Locate "Task: Click the delete" in the records below, then copy its line and every following line exactly, without the pictures.

┌─ Task data

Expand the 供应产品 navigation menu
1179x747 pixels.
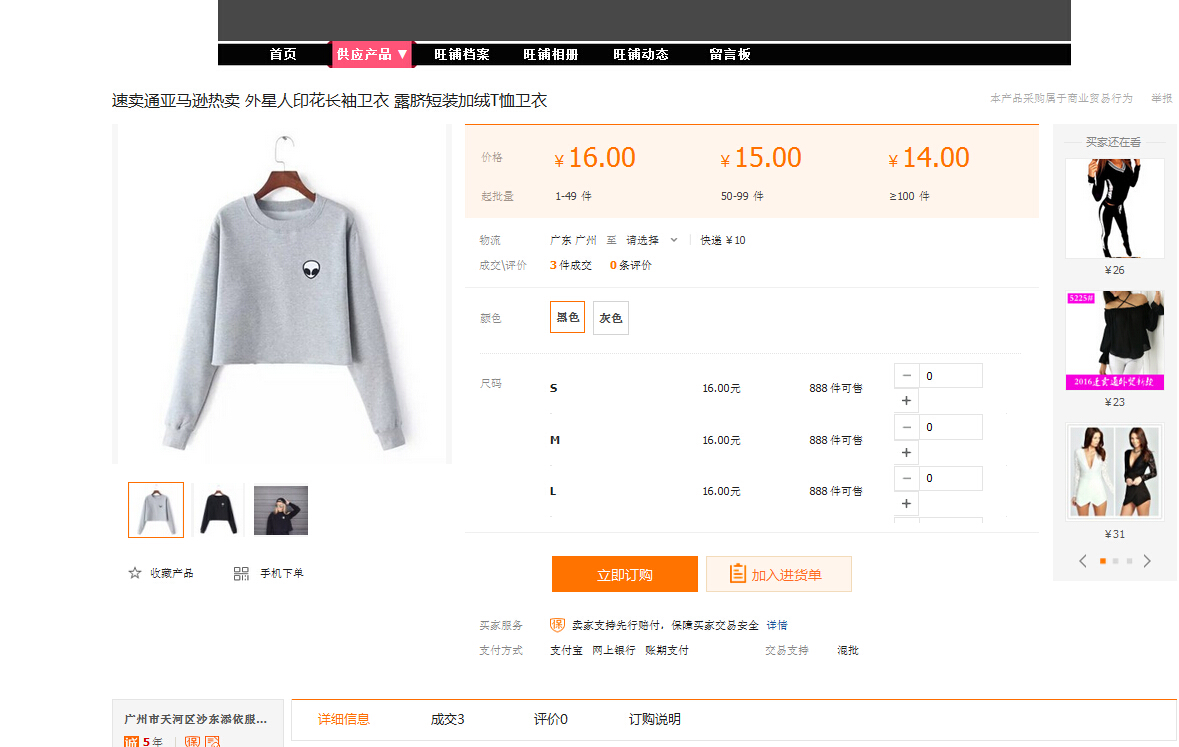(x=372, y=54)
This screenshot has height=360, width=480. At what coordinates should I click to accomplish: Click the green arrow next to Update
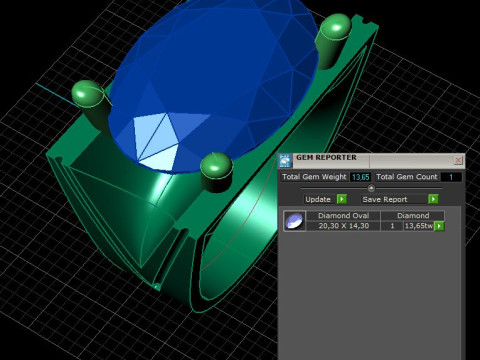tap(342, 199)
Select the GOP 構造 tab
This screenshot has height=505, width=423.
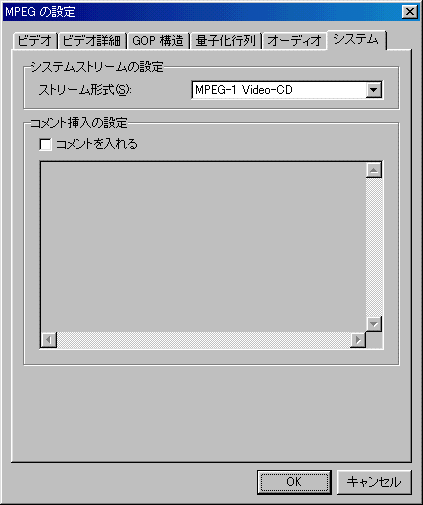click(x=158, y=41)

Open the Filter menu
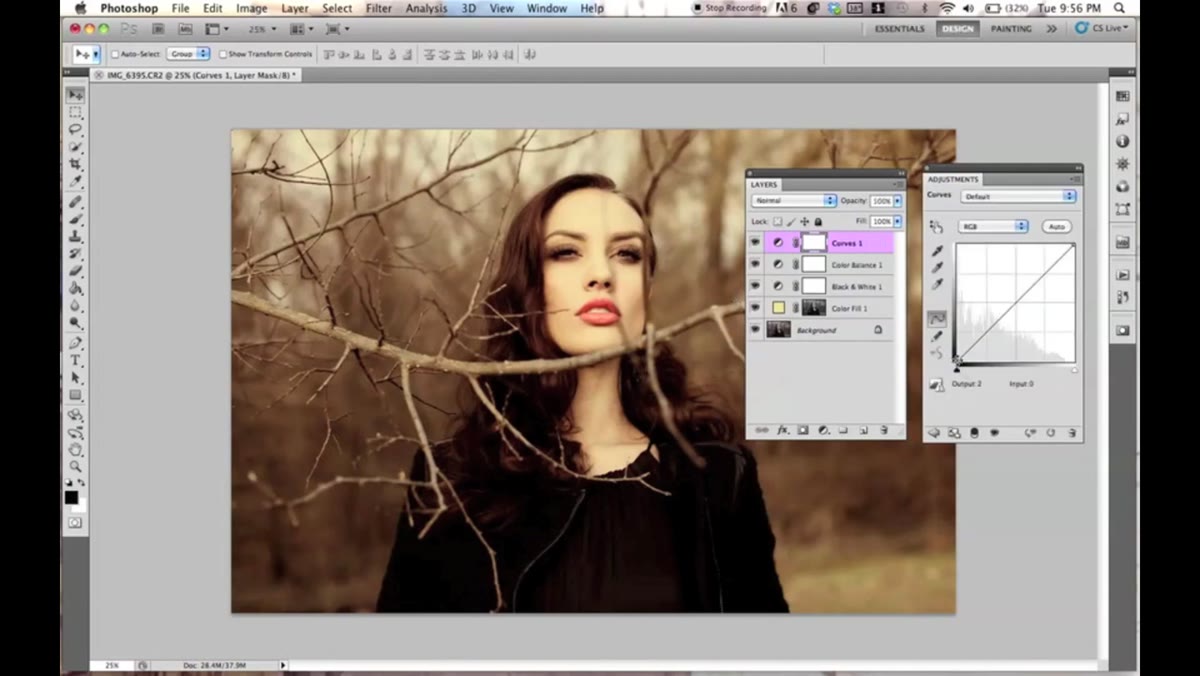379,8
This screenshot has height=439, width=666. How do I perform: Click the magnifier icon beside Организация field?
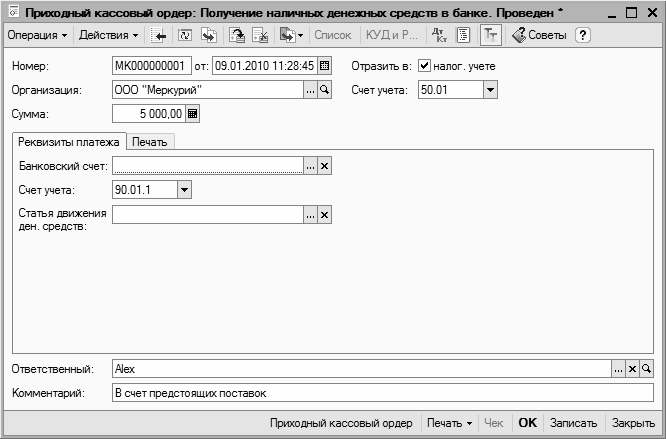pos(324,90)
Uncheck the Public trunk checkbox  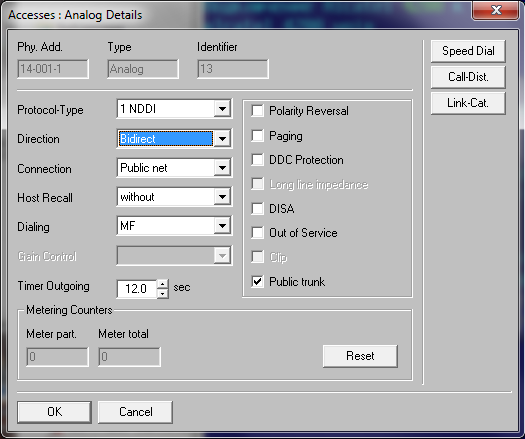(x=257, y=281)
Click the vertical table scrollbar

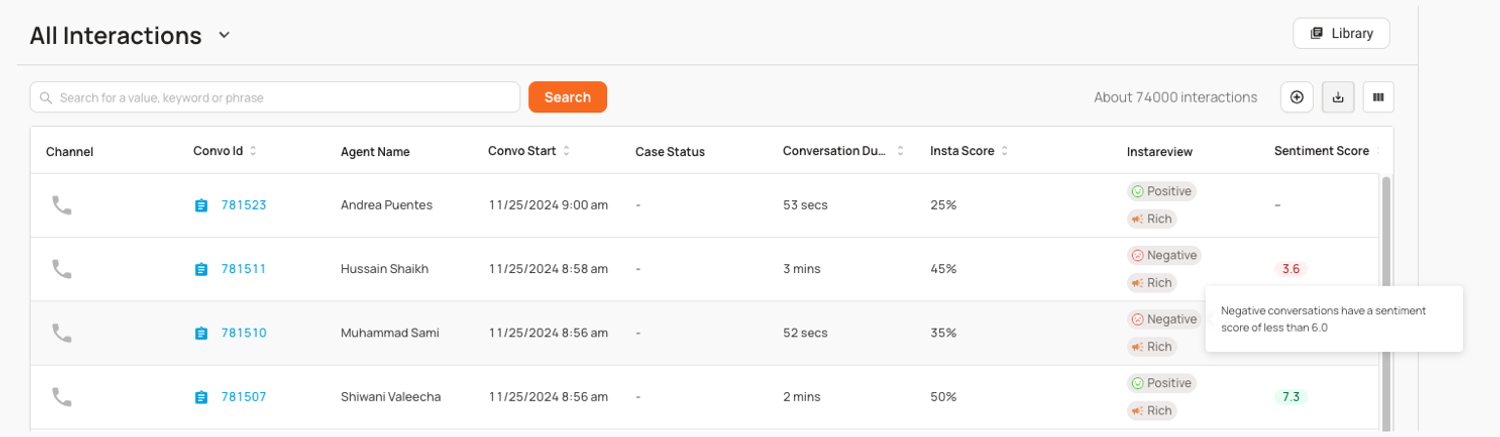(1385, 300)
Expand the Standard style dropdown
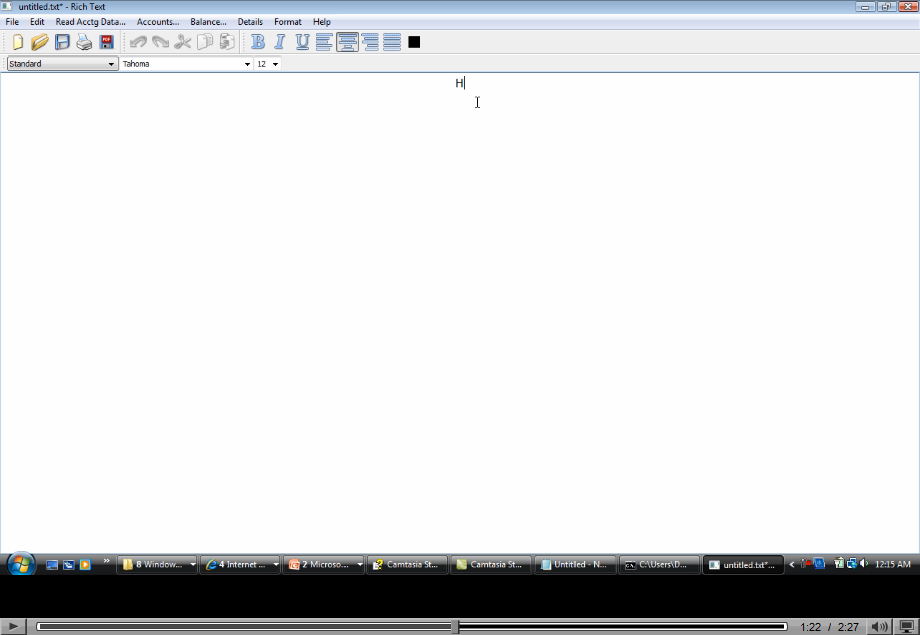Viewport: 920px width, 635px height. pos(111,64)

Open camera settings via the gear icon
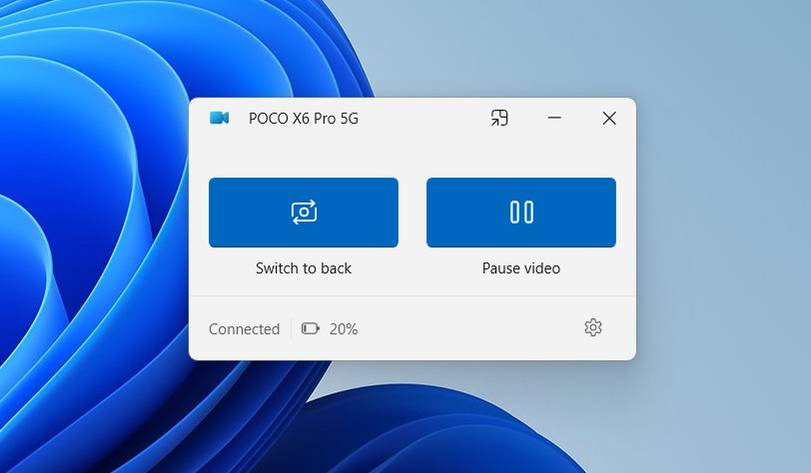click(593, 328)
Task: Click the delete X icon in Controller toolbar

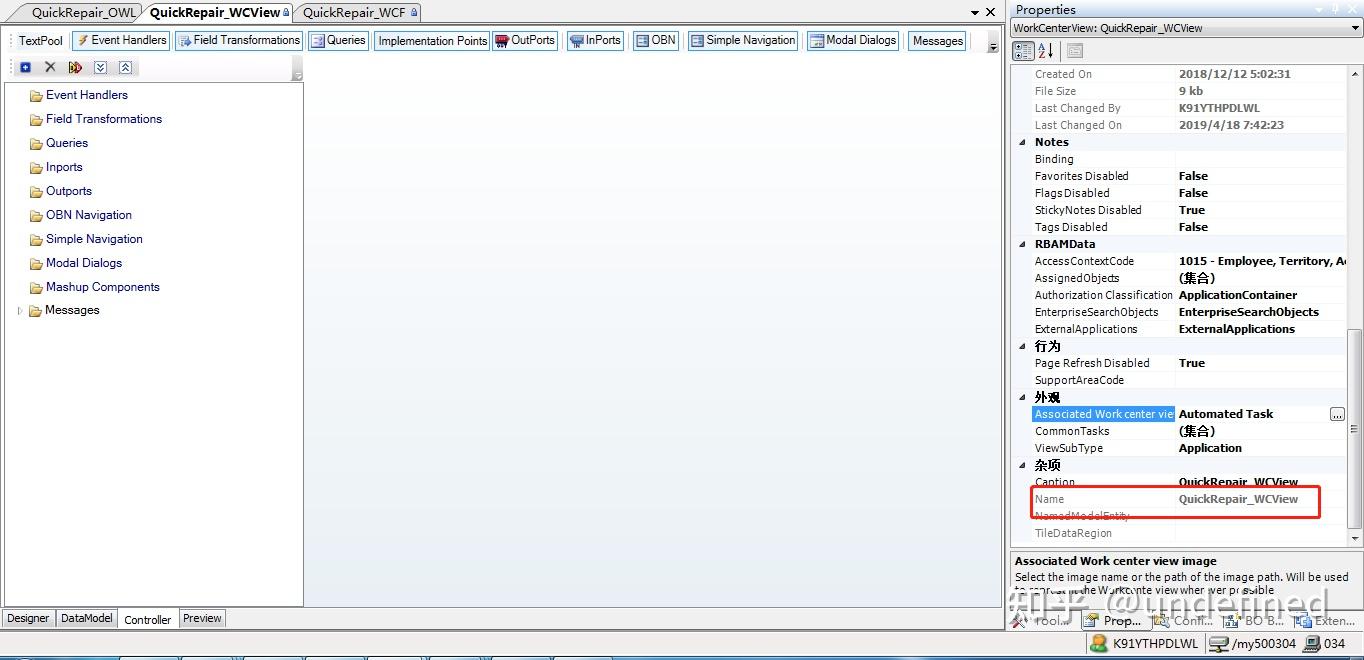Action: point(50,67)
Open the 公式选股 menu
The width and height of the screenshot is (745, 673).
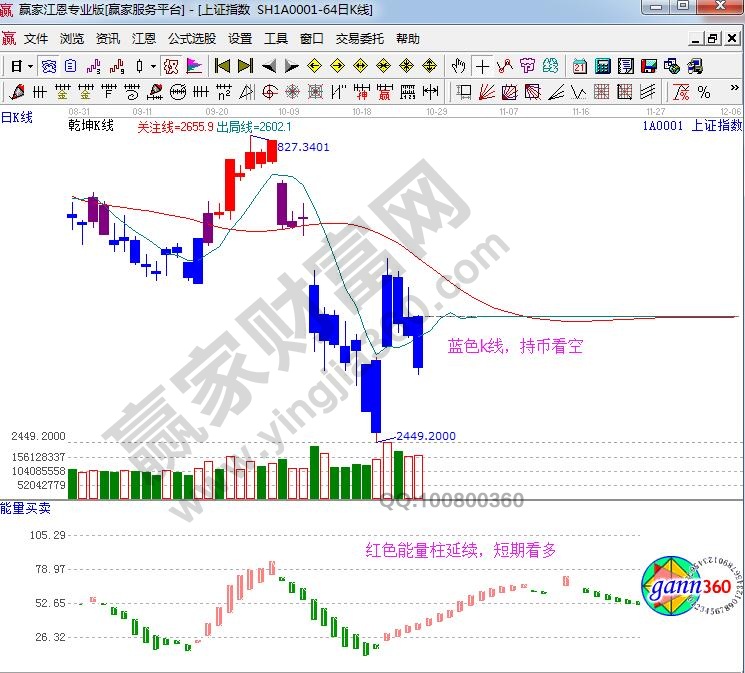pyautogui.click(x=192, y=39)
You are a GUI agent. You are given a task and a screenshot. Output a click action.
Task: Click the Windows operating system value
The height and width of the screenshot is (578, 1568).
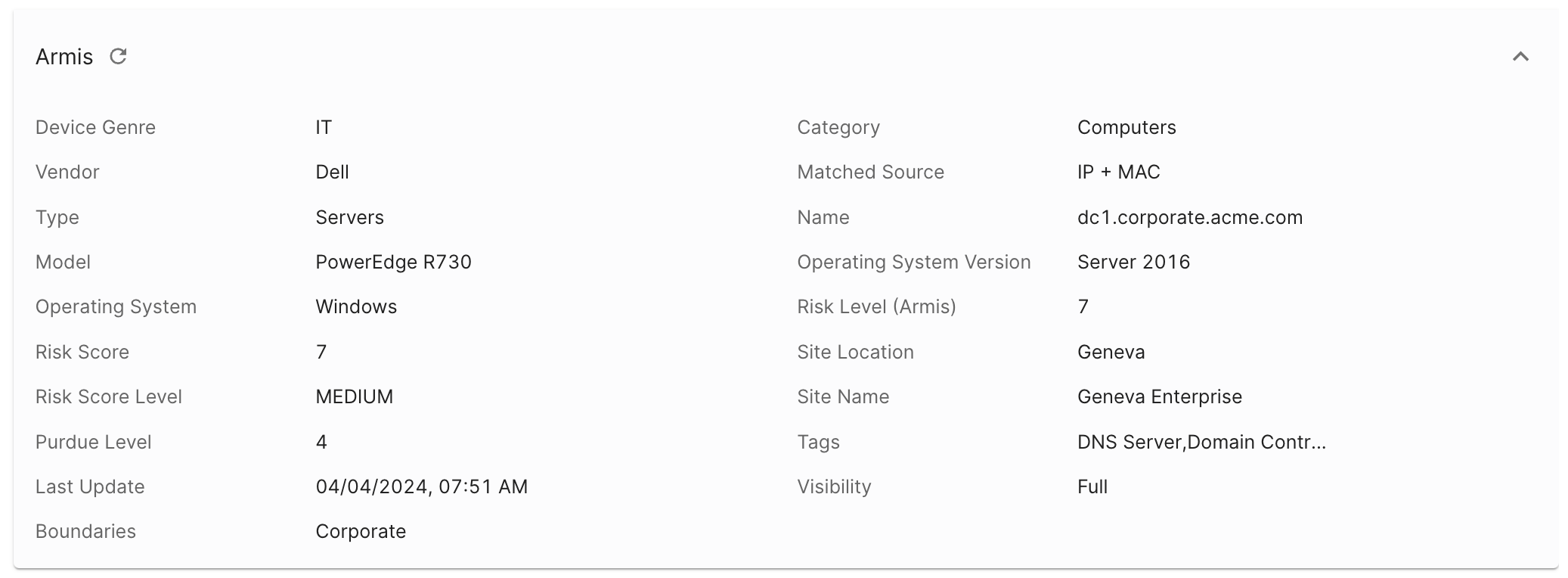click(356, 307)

└─

(Answer box):
Task: Click the delete X icon in Controller toolbar

Action: point(50,67)
Open the 公式选股 menu
The width and height of the screenshot is (745, 673).
pyautogui.click(x=192, y=39)
You are a GUI agent. You are given a task and a screenshot. Output a click action.
Task: Click the Windows operating system value
The height and width of the screenshot is (578, 1568).
click(356, 307)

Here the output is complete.